TASK TO COMPLETE:
In the source text on adaptive thinking, what does the quoted documentation say Opus 4.7 always uses?

SOURCE TEXT:
▬▬▬▬▬▬
So CLAUDE_CODE_DISABLE_ADAPTIVE_THINKING=1 is not available/is ignored in 4.7?


It is ignored by Opus 4.7.

https://code.claude.com/docs/en/model-config

> Opus 4.7 always uses adaptive reasoning. The fixed thinking budget mode and CLAUDE_CODE_DISABLE_ADAPTIVE_THINKING do not apply to it.


Adaptive thinking is optional


Not when you want extended thinking - you select extended thinking and opus decides if you get it with apativenthinking.

"With Opus 4.6, extended thinking was a toggle you managed: turn it on for hard stuff, off for quick stuff. If you left it on, every question paid the thinking tax whether it needed to or not. Now, with Opus 4.7, extended thinking becomes adaptive thinking. "

https://claude.com/resources/tutorials/working-with-claude-o...


...are you talking about the app? Come on. The app is for quick queries. You should be using Claude Code or Cowork.


I've gotten quite a bit of work done on claude.ai and the mobile app though. It's been good for code review. The GitHub connector is a bit clunky but it works.


No, it is not.

https://code.claude.com/docs/en/model-config

> Opus 4.7 always uses adaptive reasoning. The fixed thinking budget mode and CLAUDE_CODE_DISABLE_ADAPTIVE_THINKING do not apply to it.
▬▬▬▬▬▬
DATA PROVIDED:

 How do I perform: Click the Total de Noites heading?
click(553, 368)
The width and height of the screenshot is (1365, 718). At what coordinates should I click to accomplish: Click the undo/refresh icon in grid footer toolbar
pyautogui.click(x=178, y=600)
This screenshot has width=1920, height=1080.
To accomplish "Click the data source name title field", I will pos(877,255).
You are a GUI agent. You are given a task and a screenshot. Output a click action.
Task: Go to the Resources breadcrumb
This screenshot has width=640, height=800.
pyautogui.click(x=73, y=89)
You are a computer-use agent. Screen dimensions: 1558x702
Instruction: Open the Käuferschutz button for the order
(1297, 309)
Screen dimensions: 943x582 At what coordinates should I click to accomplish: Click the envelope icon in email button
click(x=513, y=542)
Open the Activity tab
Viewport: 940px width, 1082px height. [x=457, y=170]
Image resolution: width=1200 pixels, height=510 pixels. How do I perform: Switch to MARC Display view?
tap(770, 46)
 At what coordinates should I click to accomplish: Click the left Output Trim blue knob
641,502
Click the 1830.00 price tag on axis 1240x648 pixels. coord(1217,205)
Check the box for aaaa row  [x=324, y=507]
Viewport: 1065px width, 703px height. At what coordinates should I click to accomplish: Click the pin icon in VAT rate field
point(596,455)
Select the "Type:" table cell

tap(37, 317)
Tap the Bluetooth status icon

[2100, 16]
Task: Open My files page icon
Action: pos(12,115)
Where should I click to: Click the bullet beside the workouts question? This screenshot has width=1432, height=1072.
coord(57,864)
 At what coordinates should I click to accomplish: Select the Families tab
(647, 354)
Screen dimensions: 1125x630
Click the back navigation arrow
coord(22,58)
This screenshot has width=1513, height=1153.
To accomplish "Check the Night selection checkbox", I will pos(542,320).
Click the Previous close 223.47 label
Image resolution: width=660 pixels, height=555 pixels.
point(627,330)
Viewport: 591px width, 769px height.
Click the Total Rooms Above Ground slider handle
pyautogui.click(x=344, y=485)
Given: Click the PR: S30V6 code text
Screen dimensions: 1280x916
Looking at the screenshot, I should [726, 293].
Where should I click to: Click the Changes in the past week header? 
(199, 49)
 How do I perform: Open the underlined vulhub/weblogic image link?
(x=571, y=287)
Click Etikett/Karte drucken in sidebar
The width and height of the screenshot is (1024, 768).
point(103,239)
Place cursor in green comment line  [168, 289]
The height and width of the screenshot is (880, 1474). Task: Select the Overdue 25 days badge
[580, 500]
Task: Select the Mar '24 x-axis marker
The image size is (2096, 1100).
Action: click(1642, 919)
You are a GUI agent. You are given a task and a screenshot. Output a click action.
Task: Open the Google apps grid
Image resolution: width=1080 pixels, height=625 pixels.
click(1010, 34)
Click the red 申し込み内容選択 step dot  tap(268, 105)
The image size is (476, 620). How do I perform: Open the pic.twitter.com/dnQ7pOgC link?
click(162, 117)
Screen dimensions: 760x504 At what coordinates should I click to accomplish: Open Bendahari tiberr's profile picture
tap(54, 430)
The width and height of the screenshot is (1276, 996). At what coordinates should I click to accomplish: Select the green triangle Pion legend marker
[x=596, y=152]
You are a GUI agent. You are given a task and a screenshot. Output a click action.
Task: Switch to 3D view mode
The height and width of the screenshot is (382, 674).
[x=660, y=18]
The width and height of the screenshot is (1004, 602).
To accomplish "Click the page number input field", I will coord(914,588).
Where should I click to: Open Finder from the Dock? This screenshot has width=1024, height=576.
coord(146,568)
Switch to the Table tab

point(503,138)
▬▬▬▬▬▬
SOLUTION FOR THIS TASK:
Adaptive reasoning.